Cette lettre achevée, Raoul se sentit plus calme; il regarda bien si Olivain et l’hôte ne le guettaient pas, et il déposa un baiser sur ce papier, muette et touchante caresse que le cœur d’Athos était capable de deviner en ouvrant la lettre.

Pendant ce temps, Olivain avait bu sa bouteille et mangé son pâté; les chevaux aussi s’étaient rafraîchis. Raoul fit signe à l’hôte de venir, jeta un écu sur la table, remonta à cheval, et à Senlis, jeta la lettre à la poste.

Le repos qu’avaient pris cavaliers et chevaux leur permettait de continuer leur route sans s’arrêter. À Verberie, Raoul ordonna à Olivain de s’informer de ce jeune gentilhomme qui les précédait; on l’avait vu passer il n’y avait pas trois quarts d’heure, mais il était bien monté, comme l’avait déjà dit le tavernier, et allait bon train.

– Tâchons de rattraper ce gentilhomme, dit Raoul à Olivain, il va comme nous à l’armée, et ce nous sera une compagnie agréable.

Il était quatre heures de l’après-midi lorsque Raoul arriva à Compiègne; il y dîna de bon appétit et s’informa de nouveau du jeune gentilhomme qui le précédait: il s’était arrêté comme Raoul à l’Hôtelde la Cloche et de la Bouteille , qui était le meilleur de Compiègne, et avait continué sa route en disant qu’il voulait aller coucher à Noyon.

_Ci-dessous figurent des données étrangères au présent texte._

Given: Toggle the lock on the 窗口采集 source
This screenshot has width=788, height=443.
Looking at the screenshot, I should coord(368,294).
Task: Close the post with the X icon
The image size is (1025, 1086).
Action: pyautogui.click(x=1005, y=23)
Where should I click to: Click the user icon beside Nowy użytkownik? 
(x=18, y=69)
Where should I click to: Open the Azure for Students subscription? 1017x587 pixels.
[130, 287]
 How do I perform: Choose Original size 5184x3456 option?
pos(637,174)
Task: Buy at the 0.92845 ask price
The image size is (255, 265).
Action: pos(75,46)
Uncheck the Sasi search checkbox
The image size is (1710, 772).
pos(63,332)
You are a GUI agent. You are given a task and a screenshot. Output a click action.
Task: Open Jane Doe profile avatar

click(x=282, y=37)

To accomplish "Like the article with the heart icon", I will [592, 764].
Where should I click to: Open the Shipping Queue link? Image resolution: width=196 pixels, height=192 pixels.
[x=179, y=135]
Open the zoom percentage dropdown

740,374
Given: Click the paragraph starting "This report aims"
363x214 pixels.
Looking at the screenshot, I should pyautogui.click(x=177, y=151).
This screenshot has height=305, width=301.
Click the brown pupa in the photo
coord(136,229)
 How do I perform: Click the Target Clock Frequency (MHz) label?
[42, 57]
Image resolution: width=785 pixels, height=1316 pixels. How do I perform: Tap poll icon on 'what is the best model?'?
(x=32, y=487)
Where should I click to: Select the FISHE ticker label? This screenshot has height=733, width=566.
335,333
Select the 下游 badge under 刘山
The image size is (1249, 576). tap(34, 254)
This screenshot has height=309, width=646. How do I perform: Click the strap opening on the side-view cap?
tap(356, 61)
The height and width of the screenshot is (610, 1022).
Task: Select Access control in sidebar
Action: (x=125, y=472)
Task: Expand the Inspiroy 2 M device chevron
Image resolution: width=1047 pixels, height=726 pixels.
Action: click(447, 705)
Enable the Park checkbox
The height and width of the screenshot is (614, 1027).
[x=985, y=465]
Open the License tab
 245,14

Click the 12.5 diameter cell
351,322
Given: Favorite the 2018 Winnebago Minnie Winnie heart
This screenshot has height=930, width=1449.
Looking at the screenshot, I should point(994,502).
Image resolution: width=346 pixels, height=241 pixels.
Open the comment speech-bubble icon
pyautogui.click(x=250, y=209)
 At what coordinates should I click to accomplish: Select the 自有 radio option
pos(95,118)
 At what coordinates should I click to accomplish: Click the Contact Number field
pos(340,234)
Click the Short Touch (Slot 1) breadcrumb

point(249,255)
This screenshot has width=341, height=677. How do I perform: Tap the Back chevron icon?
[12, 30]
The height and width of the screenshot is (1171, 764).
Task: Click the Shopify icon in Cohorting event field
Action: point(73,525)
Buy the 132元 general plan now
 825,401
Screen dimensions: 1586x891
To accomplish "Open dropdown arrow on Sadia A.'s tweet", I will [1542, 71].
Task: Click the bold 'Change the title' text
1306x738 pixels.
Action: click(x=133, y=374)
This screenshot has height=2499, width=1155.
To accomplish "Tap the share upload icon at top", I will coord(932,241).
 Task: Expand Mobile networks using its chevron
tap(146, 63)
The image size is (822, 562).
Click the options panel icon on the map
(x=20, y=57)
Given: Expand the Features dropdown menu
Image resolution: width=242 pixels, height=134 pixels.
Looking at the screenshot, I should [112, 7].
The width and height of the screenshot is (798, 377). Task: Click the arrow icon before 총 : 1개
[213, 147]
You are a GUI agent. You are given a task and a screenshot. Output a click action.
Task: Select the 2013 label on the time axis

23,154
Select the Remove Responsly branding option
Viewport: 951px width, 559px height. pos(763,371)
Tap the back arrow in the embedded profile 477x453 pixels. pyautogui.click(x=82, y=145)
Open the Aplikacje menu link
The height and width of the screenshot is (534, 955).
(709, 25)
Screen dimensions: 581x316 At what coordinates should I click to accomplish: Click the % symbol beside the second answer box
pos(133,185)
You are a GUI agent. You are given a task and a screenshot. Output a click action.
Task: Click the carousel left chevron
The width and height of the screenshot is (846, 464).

– Allons coucher à Noyon, dit Raoul.

– Monsieur, répondit respectueusement Olivain, permettez-moi de vous faire observer que nous avons déjà fort fatigué les chevaux ce matin. Il sera bon, je crois, de coucher ici et de repartir demain de bon matin. Dix-huit lieues suffisent pour une première étape.

– M. le comte de La Fère désire que je me hâte, répondit Raoul, et que j’aie rejoint M. le Prince dans la matinée du quatrième jour: poussons donc jusqu’à Noyon, ce sera une étape pareille à celles que nous avons faites en allant de Blois à Paris. Nous arriverons à huit heures. Les chevaux auront toute la nuit pour se reposer, et demain, à cinq heures du matin, nous nous remettrons en route.

Olivain n’osa s’opposer à cette détermination; mais il suivit en murmurant.

– Allez, allez, disait-il entre ses dents, jetez votre feu le premier jour; demain, en place d’une journée de vingt lieues, vous en ferez une de dix, après-demain, une de cinq, et dans trois jours vous serez au lit. Là, il faudra bien que vous vous reposiez. Tous ces jeunes gens sont de vrais fanfarons.

On voit qu’Olivain n’avait pas été élevé à l’école des Planchet et des Grimaud.

Raoul se sentait las en effet; mais il désirait essayer ses forces, et nourri des principes d’Athos, sûr de l’avoir entendu mille fois parler d’étapes de vingt-cinq lieues, il ne voulait pas rester au-dessous de son modèle. D’Artagnan, cet homme de fer qui semblait tout bâti de nerfs et de muscles, l’avait frappé d’admiration.